= 1954 in Brazil =

Events in the year 1954 in Brazil.

==Incumbents==
===Federal government===
- President:
  - Getúlio Vargas (until August 24)
  - Café Filho (from August 24)
- Vice President:
  - Café Filho (until August 24)
  - Vacant (from August 24)

=== Governors ===
- Alagoas: Arnon de Mello
- Amazonas: Álvaro Botelho Maia
- Bahia: Régis Pacheco
- Ceará:
  - Raul Barbosa (from 1 July)
  - Stênio Gomes da Silva (until 31 July)

*****

- Task instructions
1. In the 1954 in Brazil page, who held the presidency from August 24?
2. Resume the 1954 in Brazil page from the point where it stops.

*****

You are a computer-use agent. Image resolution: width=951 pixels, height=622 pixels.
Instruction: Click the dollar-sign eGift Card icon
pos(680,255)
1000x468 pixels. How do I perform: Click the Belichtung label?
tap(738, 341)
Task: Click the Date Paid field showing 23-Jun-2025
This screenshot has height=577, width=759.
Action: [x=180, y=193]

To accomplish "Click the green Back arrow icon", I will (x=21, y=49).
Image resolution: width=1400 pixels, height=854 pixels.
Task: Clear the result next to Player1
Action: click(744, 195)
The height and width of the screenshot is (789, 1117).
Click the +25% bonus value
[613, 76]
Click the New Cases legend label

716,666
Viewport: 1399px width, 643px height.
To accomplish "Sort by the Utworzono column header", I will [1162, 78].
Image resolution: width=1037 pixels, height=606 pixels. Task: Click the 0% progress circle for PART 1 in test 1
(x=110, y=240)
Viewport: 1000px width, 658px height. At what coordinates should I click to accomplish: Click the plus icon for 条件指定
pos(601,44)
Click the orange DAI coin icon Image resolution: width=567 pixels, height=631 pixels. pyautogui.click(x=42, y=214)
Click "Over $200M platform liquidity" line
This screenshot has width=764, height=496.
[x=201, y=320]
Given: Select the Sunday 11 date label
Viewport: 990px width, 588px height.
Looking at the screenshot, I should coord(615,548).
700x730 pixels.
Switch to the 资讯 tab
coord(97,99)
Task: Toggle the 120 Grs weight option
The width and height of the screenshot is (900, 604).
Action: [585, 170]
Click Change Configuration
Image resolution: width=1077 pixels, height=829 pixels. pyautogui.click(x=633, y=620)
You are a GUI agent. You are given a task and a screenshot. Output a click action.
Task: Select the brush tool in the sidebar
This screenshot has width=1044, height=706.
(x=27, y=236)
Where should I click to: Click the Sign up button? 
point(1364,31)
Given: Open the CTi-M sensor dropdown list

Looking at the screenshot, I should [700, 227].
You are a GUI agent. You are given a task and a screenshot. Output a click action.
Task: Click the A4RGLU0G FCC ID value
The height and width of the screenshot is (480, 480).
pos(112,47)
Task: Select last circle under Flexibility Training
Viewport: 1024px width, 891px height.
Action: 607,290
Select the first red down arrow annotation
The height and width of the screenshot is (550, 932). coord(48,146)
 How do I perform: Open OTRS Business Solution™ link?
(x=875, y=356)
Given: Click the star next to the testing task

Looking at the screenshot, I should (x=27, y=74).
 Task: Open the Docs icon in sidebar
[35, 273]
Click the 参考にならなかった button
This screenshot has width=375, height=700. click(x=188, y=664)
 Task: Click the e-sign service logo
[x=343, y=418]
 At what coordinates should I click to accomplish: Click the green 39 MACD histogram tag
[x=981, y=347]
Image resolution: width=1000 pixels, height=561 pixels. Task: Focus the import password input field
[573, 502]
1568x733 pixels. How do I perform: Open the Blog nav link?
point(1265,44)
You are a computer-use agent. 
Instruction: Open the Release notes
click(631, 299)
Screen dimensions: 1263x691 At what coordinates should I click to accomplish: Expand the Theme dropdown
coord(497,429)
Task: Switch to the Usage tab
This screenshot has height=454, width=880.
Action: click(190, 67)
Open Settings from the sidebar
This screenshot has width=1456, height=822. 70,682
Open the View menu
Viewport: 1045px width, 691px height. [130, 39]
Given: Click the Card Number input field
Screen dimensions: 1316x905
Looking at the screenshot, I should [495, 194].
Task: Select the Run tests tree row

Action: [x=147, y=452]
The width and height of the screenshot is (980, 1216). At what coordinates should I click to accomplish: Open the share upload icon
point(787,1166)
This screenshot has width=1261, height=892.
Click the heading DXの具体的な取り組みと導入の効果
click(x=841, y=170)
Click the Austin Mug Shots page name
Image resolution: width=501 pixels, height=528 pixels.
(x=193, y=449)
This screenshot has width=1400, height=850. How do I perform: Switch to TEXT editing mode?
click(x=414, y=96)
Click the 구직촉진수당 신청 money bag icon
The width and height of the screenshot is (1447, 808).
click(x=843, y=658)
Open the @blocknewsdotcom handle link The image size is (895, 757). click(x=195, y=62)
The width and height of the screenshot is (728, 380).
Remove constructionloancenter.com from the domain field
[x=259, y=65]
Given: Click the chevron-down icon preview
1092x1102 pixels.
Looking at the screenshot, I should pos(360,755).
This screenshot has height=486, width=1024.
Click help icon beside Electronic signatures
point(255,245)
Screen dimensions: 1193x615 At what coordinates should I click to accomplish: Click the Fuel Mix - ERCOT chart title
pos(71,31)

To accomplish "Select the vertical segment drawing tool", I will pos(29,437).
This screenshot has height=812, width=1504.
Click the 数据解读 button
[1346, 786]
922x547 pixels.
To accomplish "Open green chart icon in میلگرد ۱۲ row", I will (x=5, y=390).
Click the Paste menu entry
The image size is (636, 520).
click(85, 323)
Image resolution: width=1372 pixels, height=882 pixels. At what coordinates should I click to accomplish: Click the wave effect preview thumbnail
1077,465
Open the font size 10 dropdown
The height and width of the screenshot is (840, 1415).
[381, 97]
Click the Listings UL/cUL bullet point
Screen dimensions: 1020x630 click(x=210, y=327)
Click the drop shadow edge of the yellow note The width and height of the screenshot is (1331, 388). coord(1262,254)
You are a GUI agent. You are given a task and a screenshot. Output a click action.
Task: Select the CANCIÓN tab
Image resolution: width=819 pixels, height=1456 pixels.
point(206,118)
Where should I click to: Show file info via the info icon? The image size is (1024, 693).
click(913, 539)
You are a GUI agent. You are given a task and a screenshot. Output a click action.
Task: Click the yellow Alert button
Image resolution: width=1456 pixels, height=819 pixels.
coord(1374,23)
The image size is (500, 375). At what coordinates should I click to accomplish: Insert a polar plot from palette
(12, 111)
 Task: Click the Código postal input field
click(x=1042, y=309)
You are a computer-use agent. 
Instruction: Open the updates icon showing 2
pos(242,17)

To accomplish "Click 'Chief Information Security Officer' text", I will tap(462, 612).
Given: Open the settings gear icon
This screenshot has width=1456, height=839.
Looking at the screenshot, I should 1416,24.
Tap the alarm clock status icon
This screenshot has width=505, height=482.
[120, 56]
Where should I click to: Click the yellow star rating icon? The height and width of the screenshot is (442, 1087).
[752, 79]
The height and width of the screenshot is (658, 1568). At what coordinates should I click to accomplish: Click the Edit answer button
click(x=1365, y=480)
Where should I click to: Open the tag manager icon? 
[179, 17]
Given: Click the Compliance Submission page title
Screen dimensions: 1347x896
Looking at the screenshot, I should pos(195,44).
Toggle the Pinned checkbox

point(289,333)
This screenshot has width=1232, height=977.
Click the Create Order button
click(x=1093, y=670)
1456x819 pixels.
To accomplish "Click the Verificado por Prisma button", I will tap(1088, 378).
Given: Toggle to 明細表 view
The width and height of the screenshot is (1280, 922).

*****

- Set of answers
1. Café Filho

2.
- Espírito Santo: Francisco Alves Ataíde
- Goiás: Pedro Ludovico Teixeira
- Maranhão: Eugênio Barros
- Mato Grosso: Fernando Corrêa da Costa
- Minas Gerais: Juscelino Kubitschek
- Pará: Zacarias de Assumpção
- Paraíba: José Américo de Almeida
- Paraná: Bento Munhoz da Rocha Neto
- Pernambuco: Etelvino Lins de Albuquerque
- Piauí: Pedro Freitas
- Rio de Janeiro: Amaral Peixoto
- Rio Grande do Norte: Silvio Piza Pedrosa
- Rio Grande do Sul: Ildo Meneghetti
- Santa Catarina: Irineu Bornhausen
- São Paulo: Lucas Nogueira Garcez
- Sergipe: Arnaldo Rollemberg Garcez

===Vice governors===
- Alagoas: Antônio Guedes de Miranda
- Ceará: Stênio Gomes da Silva (until 30 June)
- Espírito Santo: Francisco Alves Ataíde
- Goiás: Jonas Ferreira Alves Duarte (until 1 July)
- Maranhão: Renato Bayma Archer da Silva
- Mato Grosso: João Leite de Barros
- Minas Gerais: Clóvis Salgado da Gama
- Paraíba: João Fernandes de Lima
- Piauí:
  - Tertuliano Milton Brandão (until 25 March)
  - Francisco Ferreira de Castro (from 25 March)
- Rio de Janeiro:
  - Tarcísio Miranda (until 25 March)
  - Roberto Silveira (from 25 March)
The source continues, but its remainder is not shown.